Search code examples
pythonstartswith

python startswith function returns content of entire text file


I'm trying to extract all instances of the number that follows the string PAX:. The string that indicates PAX is preceded by a string that starts with RCT.

In the data below, I would be trying to extract 2.

Data originally as follows:

"                                 T44-39                                 "
"RCT# 26798                                                       PAX: 2"
"STORE# 6                    TERMINAL# 3                         ONLINE"

Code of first attempt was as follows:

with open("e-journal.txt","r") as rf:
    with open("e-journal_py output.txt","w") as wf:
        for line in rf:
            line = line.strip()
            if line.startswith('"RCT#'):
                pax = line.split()
                pax2 = pax[3]
                print (pax2)

However, each line started and ended with ", so I attempted to replace " by revising the code.

After using the replace function, print returns the following:

T44-39                                 \nRCT# 26798                                                       PAX: 2\nSTORE# 6                    TERMINAL# 3                         ONLINE\n                        

Second attempt at code is as follows:

with open("e-journal.txt","r") as rf:
    with open("e-journal_py output.txt","w") as wf:
        data = rf.read()
        data = data.replace('"','')
        with open(data) as data:
            for line in data:
                line = line.strip()
                if line.startswith("RCT"):
                    pax = line.split()
                    pax2 = pax[1]

The revised code removes " at the beginning and end of each line, but also returns content of the entire text file. In other words, the startswith function does not return the number of PAX. How do I revise the code to return the number that follows the string PAX?

Also, given there is no code to print, I'm not sure what prompted the cost to return the entire data set


Solution

  • Your first attempt was the most sensible. It already returned 2", so all you had to do was to remove the trailing ".

    You can use the rstrip string method to do that. Simply change

    pax2 = pax[3]
    

    to

    pax2 = pax[3].rstrip('"')
    

    or if you want to treat it as an integer, instead of a string, add int() around it:

    pax2 = int(pax[3].rstrip('"'))

- [DATASET EXCERPTS]:

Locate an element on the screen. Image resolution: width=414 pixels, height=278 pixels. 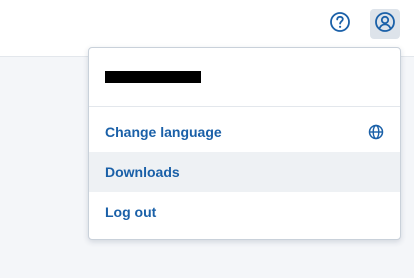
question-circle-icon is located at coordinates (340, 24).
---
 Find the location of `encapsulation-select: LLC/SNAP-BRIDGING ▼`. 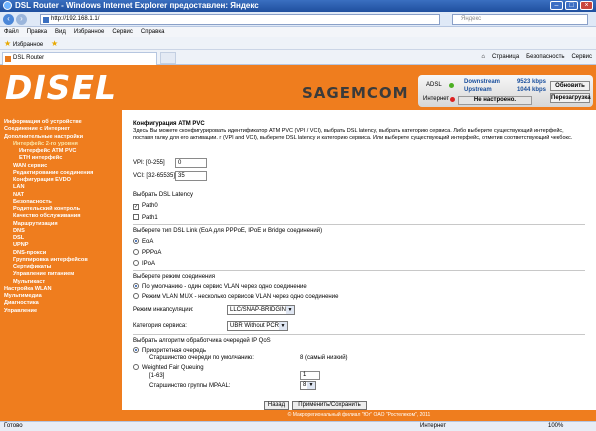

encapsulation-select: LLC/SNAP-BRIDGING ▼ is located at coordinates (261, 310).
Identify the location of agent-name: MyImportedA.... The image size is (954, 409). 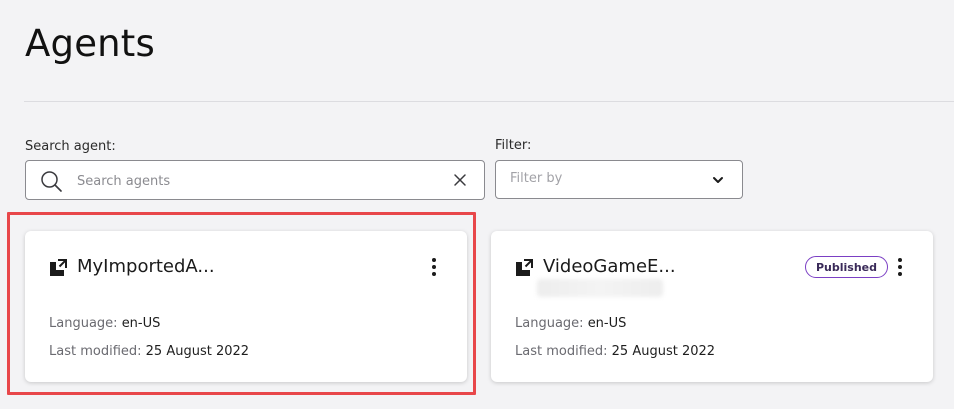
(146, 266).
...
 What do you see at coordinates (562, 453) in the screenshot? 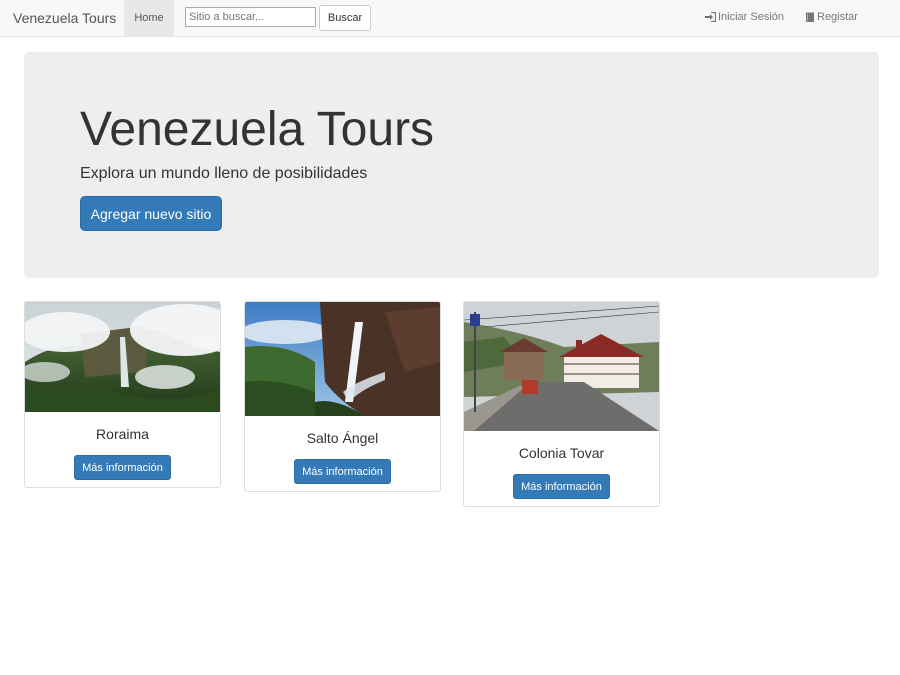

- [YOUR TASK]:
Answer these about the Python startswith thread:
(a) In the first attempt, which element of the split line is assigned to pax2?
(b) What string does the second attempt check each line for with startswith?
(c) Which string method does the solution use to remove the trailing quotation mark?
The rows come from a separate source and are unrelated to the thread.

- [REPLY TO THE EXERCISE]:
(a) pax[3]
(b) "RCT"
(c) rstrip